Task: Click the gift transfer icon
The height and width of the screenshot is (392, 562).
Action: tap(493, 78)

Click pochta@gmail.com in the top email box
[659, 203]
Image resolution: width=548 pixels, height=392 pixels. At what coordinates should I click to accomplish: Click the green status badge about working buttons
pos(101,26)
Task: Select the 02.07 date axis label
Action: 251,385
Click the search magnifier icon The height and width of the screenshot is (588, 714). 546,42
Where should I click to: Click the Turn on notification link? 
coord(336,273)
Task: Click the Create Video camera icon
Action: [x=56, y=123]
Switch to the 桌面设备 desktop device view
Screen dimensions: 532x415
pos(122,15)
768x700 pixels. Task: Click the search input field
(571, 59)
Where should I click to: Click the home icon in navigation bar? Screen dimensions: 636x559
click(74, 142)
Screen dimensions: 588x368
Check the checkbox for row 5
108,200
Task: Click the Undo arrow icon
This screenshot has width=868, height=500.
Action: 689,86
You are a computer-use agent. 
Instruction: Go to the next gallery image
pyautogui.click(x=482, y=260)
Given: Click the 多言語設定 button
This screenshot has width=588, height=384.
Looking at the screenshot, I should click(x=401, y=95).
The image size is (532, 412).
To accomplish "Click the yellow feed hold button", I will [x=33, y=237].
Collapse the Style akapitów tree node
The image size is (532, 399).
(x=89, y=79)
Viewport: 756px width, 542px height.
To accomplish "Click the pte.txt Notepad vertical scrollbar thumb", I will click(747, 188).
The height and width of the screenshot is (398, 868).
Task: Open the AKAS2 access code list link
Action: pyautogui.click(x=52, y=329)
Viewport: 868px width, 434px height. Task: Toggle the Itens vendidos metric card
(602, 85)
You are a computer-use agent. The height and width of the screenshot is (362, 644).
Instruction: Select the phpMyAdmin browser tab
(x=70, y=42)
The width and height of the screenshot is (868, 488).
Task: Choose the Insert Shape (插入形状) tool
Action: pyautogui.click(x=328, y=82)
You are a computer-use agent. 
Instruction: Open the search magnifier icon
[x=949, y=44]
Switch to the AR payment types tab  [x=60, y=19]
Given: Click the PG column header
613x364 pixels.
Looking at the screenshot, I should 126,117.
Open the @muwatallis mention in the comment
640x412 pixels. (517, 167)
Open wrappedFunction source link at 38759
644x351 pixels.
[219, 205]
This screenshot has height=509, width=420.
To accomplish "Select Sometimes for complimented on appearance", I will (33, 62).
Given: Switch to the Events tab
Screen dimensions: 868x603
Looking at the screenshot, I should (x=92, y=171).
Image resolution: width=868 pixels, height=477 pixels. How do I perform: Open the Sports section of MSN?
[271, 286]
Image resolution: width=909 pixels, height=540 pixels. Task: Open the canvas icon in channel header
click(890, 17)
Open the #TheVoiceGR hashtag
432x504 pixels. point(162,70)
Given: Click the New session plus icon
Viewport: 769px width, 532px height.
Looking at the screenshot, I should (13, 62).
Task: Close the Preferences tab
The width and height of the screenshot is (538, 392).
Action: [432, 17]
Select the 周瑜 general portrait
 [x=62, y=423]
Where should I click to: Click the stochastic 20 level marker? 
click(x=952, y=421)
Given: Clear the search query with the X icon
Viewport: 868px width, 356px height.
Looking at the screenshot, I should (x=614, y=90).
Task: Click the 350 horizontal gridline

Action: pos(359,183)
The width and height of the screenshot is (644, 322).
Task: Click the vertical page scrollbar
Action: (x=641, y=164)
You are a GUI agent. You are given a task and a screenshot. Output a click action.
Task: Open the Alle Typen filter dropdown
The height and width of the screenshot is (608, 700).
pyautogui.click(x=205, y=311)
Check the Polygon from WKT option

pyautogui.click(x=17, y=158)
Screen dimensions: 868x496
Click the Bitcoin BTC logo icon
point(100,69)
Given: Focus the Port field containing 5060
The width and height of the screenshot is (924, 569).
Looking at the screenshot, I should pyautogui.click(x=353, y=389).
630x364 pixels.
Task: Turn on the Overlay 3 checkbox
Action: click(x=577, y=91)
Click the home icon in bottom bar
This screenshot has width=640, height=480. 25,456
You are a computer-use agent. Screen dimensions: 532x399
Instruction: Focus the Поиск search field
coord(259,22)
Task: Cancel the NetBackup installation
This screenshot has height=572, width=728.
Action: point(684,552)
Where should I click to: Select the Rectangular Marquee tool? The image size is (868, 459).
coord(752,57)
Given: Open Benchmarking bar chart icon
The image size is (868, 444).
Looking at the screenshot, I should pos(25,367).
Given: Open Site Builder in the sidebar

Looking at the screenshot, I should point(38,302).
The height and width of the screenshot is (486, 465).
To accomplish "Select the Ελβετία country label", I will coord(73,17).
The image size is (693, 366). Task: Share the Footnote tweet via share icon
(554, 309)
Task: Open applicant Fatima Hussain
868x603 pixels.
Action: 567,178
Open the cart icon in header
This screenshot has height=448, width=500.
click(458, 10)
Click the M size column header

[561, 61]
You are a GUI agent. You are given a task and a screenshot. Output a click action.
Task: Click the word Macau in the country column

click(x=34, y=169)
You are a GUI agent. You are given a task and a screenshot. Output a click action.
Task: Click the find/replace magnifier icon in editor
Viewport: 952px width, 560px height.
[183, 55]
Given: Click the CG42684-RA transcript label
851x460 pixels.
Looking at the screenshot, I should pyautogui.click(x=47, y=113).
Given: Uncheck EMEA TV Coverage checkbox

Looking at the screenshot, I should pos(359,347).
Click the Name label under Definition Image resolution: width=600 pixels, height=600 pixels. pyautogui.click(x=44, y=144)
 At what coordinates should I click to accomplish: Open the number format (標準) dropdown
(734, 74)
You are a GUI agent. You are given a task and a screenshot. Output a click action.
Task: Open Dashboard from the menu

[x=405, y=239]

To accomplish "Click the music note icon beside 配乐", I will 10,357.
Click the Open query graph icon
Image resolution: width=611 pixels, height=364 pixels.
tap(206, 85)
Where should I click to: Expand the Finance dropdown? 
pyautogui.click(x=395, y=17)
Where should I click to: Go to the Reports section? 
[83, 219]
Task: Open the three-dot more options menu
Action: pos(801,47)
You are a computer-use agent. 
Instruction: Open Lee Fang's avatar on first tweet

TASK GOAL => The lines to extract from the data above begin with the line containing "Screen dimensions: 868x603" and end with the line containing "Given: Click the New session plus icon". Extract them exactly, including both.

EXPECTED OUTPUT =>
Screen dimensions: 868x603
Looking at the screenshot, I should (x=92, y=171).
Image resolution: width=868 pixels, height=477 pixels. How do I perform: Open the Sports section of MSN?
[271, 286]
Image resolution: width=909 pixels, height=540 pixels. Task: Open the canvas icon in channel header
click(890, 17)
Open the #TheVoiceGR hashtag
432x504 pixels. point(162,70)
Given: Click the New session plus icon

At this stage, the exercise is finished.